Please give the number of lines in the records below where the word "computer" occurs, and nothing else.

### [Items from a dataset]
◆ ◆ ◆ ◆ ◆

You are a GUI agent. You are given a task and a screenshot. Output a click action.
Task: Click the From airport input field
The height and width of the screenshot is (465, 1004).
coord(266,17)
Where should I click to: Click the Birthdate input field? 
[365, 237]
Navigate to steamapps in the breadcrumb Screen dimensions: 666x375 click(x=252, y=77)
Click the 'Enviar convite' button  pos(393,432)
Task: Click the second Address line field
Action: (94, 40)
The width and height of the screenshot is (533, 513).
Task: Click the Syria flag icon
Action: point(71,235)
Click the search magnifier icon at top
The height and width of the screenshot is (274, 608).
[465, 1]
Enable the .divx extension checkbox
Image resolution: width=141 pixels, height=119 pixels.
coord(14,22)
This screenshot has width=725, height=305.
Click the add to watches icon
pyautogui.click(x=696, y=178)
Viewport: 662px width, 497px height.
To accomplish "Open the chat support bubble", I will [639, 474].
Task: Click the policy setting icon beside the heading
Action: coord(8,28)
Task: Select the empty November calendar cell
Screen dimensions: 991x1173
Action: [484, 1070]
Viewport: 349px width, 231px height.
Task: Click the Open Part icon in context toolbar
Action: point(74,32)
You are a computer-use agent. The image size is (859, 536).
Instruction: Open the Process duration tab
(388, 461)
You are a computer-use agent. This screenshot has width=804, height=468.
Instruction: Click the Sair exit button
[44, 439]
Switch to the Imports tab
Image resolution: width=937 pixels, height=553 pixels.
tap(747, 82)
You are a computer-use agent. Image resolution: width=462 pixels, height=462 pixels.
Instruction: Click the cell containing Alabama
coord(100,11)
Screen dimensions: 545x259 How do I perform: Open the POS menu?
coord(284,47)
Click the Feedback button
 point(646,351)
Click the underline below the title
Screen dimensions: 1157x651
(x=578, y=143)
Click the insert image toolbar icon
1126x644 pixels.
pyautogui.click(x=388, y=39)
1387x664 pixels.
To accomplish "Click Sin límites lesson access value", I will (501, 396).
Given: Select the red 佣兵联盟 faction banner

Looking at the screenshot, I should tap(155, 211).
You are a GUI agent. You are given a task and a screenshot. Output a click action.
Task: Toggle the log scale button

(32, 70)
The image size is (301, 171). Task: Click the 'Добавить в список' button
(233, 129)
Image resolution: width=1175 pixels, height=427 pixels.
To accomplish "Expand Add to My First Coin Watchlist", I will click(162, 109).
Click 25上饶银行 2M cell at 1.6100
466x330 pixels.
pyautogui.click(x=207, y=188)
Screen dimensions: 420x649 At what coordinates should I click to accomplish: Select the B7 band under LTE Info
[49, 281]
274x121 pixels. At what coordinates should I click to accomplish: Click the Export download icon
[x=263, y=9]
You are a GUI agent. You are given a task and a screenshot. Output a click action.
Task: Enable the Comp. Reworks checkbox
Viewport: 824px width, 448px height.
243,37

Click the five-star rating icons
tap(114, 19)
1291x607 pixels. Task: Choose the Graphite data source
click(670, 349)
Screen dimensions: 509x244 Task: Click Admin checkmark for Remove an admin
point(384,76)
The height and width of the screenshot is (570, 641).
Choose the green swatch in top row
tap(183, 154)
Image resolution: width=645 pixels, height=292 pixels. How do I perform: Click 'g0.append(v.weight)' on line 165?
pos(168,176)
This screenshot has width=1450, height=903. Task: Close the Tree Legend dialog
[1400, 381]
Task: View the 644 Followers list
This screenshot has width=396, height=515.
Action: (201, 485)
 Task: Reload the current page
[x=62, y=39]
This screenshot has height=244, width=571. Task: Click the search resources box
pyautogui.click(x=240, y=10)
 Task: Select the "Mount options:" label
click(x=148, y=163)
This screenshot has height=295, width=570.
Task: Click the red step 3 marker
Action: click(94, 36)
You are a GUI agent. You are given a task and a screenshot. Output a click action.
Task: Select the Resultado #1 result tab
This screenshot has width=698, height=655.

◆ ◆ ◆ ◆ ◆

### [Exercise response]
3